Heiß war es, draußen und im Zug noch etwas mehr. Und wohl ist es mit der Zeit auch der Diesellok etwas zu warm geworden und sie ging erst einmal in den Streik. Durchsagen, also Bekanntmachungen was denn nun los sein waren damals ein Fremdwort. Es dauert schon eine knappe Stunde bis wir überhaupt erfuhren was denn genau los ist. Der Motor war komplett hinüber und das auf einer eingleisigen Strecke zwischen Guarda und der Grenze nach Spanien. Mit anderen Worten, bis ein „Abschleppdienst“ kommt – das kann dauern. Tat es letztlich auch, nämlich gut 4 Stunden.

westfrankreich
Küste bei Hendaye

Allerdings hatte ich in diesen 4 Stunden eine Menge Spaß. Angefangen von Ballspielen auf den angrenzenden Feldern bis hin zum portugiesischen Grillabend neben dem Waggon. Sowas erlebst du nur im Ausland. Trotz der mächtigen Verspätung war niemand wirklich sauer gewesen.

Nur meine Anschlusszüge in Spanien und Frankreich, die dürften allesamt weg sein. Das kam mir immer wieder in den Kopf, weil mein ursprünglicher Fahrplan für die Heimreise ohnehin schon „knapp bemessen“ gewesen war.

Irgendwann und mit noch viel mehr Verspätung kam ich letztlich in Irun/Hendaye (Grenz Spanien/Frankreich) an. Um wieder Zeit gut zu machen und den einst geschmiedeten Fahrplan noch halbwegs zu retten blieb nur der Wechsel auf einen zuschlagpflichtigen Expresszug nach Paris.

Der fiese Möpp der französischen Bahn

An diesem Tag haben die Franzosen einen fiesen Charakter bewiesen. Am Schalter wollte ich die Zuschlagkarte kaufen, einer vor mir sprach mit dem Bahnbeamten englisch und ich dachte mir – das passt, denn mit der französischen Sprache kannste mich jagen. Und als ich an der reihe war, ich ihm auf englisch sagte was ich möchte stellte er auf stur. Er verstehe kein englisch machte er mir wild händefuchtelnd klar. Dass er eben noch englisch verstand, davon wollte er nichts wissen. Er wollte einfach nicht verstehen weil ich Deutscher war, das lag auf der Hand.

Somit konnte ich keinen Zuschlag kaufen und musste im Zug – natürlich deutlich teurer – den Aufpreis bezahlen. Seit dem Tag hab ich schon ein bisschen einen Groll auf die Franzmänner. Klingt nachtragend ich weiß, doch solche Dinge vergesse  ich eben nicht. Jedenfalls erreichte ich am späten Abend Paris und somit „den rettenden Nachtzug“ nach Innsbruck. Denn von dort war die kürzeste Strecke auf deutschem Boden bis Augsburg, als Inhaber eines Interrailtickets musste man in Deutschland 50% des Fahrpreises zahlen. Sprichwörtlich auf dem letzten Drücker und nach insgesamt 8617 zurückgelegten Kilometern auf Schienen kam ich am „Heimatbahnhof“ an.

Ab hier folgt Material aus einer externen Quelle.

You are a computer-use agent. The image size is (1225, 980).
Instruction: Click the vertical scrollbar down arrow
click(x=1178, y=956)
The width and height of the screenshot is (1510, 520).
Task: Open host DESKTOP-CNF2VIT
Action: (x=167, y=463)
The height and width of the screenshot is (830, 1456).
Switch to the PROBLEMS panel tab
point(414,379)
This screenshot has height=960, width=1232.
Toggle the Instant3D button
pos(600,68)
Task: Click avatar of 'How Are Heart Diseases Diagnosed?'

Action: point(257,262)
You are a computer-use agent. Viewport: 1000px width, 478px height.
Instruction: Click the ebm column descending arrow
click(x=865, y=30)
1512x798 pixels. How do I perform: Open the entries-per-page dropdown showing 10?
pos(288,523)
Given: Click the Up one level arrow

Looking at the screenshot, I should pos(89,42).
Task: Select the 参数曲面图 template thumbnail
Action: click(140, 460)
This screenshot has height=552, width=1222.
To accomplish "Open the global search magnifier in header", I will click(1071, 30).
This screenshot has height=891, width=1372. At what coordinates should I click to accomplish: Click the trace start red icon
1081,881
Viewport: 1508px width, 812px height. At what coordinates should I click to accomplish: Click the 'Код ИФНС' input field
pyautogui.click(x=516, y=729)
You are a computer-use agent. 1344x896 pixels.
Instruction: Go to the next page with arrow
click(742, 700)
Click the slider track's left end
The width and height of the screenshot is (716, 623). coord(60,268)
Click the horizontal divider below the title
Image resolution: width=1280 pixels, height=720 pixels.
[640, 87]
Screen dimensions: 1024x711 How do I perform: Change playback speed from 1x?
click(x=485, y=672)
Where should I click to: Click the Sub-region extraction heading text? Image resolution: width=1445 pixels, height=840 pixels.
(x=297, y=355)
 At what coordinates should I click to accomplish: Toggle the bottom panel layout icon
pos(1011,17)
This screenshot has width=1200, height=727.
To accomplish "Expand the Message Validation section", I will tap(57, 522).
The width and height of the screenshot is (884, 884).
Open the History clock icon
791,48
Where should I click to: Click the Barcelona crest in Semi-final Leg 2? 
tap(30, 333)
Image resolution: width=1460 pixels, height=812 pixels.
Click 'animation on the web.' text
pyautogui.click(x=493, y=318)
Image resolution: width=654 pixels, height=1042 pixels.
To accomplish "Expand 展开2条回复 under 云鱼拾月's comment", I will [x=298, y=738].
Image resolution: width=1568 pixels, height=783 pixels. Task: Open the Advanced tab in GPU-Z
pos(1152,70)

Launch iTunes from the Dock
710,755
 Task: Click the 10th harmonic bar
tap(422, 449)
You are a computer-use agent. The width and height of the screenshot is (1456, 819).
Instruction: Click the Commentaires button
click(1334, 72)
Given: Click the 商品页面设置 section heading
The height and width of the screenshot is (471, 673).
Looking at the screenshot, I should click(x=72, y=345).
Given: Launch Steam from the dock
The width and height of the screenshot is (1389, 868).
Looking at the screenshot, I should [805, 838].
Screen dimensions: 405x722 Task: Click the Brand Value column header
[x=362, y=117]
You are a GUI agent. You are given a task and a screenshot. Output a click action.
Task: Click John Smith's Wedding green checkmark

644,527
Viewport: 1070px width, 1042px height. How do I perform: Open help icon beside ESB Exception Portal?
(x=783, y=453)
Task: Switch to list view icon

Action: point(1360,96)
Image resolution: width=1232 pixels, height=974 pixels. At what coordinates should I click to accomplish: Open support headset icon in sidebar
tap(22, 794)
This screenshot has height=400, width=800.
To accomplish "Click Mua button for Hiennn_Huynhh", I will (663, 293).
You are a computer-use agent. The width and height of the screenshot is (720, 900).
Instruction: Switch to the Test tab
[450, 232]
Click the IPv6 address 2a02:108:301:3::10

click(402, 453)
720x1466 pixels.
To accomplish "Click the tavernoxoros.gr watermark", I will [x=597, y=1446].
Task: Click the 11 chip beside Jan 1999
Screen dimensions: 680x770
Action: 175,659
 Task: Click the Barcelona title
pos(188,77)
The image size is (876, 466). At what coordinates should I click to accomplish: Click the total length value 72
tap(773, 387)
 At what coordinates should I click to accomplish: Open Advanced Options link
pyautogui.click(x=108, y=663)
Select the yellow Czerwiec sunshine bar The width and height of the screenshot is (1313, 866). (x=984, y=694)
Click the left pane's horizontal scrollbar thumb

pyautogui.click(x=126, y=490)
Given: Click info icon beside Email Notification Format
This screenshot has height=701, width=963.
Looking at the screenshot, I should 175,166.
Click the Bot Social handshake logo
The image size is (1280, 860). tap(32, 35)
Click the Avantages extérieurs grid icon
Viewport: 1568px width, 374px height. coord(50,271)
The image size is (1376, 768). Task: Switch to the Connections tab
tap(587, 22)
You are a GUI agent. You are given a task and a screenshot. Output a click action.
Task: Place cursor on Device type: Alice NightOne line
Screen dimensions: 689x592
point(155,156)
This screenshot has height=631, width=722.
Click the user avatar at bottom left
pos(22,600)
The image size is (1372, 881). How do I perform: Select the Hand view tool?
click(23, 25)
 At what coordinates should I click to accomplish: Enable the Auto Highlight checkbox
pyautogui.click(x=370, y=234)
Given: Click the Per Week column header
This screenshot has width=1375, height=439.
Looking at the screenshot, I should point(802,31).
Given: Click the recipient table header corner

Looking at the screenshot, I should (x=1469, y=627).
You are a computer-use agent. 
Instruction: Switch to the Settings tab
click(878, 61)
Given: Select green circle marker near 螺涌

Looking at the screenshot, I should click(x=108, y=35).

Interrail-Ticket – ein Erlebnis das auch wieder viele Bücher füllen könnte und das ich echt nicht missen möchte. Sicher kann man auch heute einiges an Erlebnisse mit nach Hause nehmen wenn man verreist. Und trotzdem, die damalige Zeit war einfach anders gewesen, die Länder und deren Menschen tickten anders, der Umgang untereinander war ein anderer als er das heute ist. Das Europa der 80er / 90er fand ich in so vielerlei Hinsicht reizvoller als das heute der Fall ist. Eigentlich irgendwo schade – behaupte ich mal. Interrail ist eine so tolle Variante „neue Welten“ zu erobern, um ein vielfaches besser als man das mit dem Flugzeug tun könnte. Ich würde es sofort und auf der Stelle wieder tun wenn ich könnte.